##### Listing #####
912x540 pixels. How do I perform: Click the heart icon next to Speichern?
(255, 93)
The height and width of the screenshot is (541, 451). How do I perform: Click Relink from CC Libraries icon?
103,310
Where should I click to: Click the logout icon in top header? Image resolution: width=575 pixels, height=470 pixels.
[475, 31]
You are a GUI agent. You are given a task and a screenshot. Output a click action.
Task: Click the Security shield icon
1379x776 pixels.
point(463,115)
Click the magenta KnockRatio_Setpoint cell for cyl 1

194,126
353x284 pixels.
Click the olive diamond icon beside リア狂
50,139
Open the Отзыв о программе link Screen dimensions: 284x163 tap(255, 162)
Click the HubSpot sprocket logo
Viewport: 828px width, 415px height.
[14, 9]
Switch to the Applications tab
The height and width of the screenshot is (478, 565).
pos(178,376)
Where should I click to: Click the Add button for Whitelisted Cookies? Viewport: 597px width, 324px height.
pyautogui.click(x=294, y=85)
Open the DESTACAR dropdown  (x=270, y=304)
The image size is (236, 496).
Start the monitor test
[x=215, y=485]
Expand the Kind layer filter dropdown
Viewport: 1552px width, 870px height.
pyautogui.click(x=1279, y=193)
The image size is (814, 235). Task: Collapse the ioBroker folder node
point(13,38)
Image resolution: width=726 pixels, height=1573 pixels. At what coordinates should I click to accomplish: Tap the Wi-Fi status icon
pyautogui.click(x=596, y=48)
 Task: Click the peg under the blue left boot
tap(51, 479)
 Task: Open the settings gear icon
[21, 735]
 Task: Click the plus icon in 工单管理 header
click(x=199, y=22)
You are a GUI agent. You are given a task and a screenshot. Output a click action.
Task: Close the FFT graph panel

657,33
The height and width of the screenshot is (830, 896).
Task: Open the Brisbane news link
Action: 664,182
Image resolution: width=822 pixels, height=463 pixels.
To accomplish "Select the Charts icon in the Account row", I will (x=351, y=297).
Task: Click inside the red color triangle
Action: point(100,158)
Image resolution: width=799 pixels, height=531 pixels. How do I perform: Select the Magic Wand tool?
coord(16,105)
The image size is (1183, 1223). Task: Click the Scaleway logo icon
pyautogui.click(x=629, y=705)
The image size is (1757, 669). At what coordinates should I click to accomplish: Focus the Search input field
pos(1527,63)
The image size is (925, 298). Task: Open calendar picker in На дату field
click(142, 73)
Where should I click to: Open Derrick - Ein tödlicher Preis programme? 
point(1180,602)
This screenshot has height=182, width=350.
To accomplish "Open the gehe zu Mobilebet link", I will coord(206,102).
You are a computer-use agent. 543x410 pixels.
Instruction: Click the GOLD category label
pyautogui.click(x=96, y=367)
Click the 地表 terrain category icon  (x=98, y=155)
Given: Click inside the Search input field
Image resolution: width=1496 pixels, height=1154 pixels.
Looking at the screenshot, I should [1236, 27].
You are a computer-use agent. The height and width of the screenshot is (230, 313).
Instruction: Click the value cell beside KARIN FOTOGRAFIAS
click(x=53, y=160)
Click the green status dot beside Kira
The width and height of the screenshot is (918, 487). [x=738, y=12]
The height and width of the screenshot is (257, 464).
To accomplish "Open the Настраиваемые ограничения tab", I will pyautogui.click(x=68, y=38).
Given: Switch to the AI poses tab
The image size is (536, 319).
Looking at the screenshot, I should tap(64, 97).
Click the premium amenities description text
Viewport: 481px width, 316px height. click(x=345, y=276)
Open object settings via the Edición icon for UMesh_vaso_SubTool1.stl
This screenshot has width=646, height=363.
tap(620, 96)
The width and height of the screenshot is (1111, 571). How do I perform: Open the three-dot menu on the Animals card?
#####
Exercise task: Please express the rows above as a JSON list of strings, one string per line, leaving out blank lines.

Task result:
[
  "912x540 pixels. How do I perform: Click the heart icon next to Speichern?",
  "(255, 93)",
  "The height and width of the screenshot is (541, 451). How do I perform: Click Relink from CC Libraries icon?",
  "103,310",
  "Where should I click to: Click the logout icon in top header? Image resolution: width=575 pixels, height=470 pixels.",
  "[475, 31]",
  "You are a GUI agent. You are given a task and a screenshot. Output a click action.",
  "Task: Click the Security shield icon",
  "1379x776 pixels.",
  "point(463,115)",
  "Click the magenta KnockRatio_Setpoint cell for cyl 1",
  "194,126",
  "353x284 pixels.",
  "Click the olive diamond icon beside リア狂",
  "50,139",
  "Open the Отзыв о программе link Screen dimensions: 284x163 tap(255, 162)",
  "Click the HubSpot sprocket logo",
  "Viewport: 828px width, 415px height.",
  "[14, 9]",
  "Switch to the Applications tab",
  "The height and width of the screenshot is (478, 565).",
  "pos(178,376)",
  "Where should I click to: Click the Add button for Whitelisted Cookies? Viewport: 597px width, 324px height.",
  "pyautogui.click(x=294, y=85)",
  "Open the DESTACAR dropdown  (x=270, y=304)",
  "The image size is (236, 496).",
  "Start the monitor test",
  "[x=215, y=485]",
  "Expand the Kind layer filter dropdown",
  "Viewport: 1552px width, 870px height.",
  "pyautogui.click(x=1279, y=193)",
  "The image size is (814, 235). Task: Collapse the ioBroker folder node",
  "point(13,38)",
  "Image resolution: width=726 pixels, height=1573 pixels. At what coordinates should I click to accomplish: Tap the Wi-Fi status icon",
  "pyautogui.click(x=596, y=48)",
  " Task: Click the peg under the blue left boot",
  "tap(51, 479)",
  " Task: Open the settings gear icon",
  "[21, 735]",
  " Task: Click the plus icon in 工单管理 header",
  "click(x=199, y=22)",
  "You are a GUI agent. You are given a task and a screenshot. Output a click action.",
  "Task: Close the FFT graph panel",
  "657,33",
  "The height and width of the screenshot is (830, 896).",
  "Task: Open the Brisbane news link",
  "Action: 664,182",
  "Image resolution: width=822 pixels, height=463 pixels.",
  "To accomplish \"Select the Charts icon in the Account row\", I will (x=351, y=297).",
  "Task: Click inside the red color triangle",
  "Action: point(100,158)",
  "Image resolution: width=799 pixels, height=531 pixels. How do I perform: Select the Magic Wand tool?",
  "coord(16,105)",
  "The image size is (1183, 1223). Task: Click the Scaleway logo icon",
  "pyautogui.click(x=629, y=705)",
  "The image size is (1757, 669). At what coordinates should I click to accomplish: Focus the Search input field",
  "pos(1527,63)",
  "The image size is (925, 298). Task: Open calendar picker in На дату field",
  "click(142, 73)",
  "Where should I click to: Open Derrick - Ein tödlicher Preis programme? ",
  "point(1180,602)",
  "This screenshot has height=182, width=350.",
  "To accomplish \"Open the gehe zu Mobilebet link\", I will coord(206,102).",
  "You are a computer-use agent. 543x410 pixels.",
  "Instruction: Click the GOLD category label",
  "pyautogui.click(x=96, y=367)",
  "Click the 地表 terrain category icon  (x=98, y=155)",
  "Given: Click inside the Search input field",
  "Image resolution: width=1496 pixels, height=1154 pixels.",
  "Looking at the screenshot, I should [1236, 27].",
  "You are a computer-use agent. The height and width of the screenshot is (230, 313).",
  "Instruction: Click the value cell beside KARIN FOTOGRAFIAS",
  "click(x=53, y=160)",
  "Click the green status dot beside Kira",
  "The width and height of the screenshot is (918, 487). [x=738, y=12]",
  "The height and width of the screenshot is (257, 464).",
  "To accomplish \"Open the Настраиваемые ограничения tab\", I will pyautogui.click(x=68, y=38).",
  "Given: Switch to the AI poses tab",
  "The image size is (536, 319).",
  "Looking at the screenshot, I should tap(64, 97).",
  "Click the premium amenities description text",
  "Viewport: 481px width, 316px height. click(x=345, y=276)",
  "Open object settings via the Edición icon for UMesh_vaso_SubTool1.stl",
  "This screenshot has width=646, height=363.",
  "tap(620, 96)",
  "The width and height of the screenshot is (1111, 571). How do I perform: Open the three-dot menu on the Animals card?"
]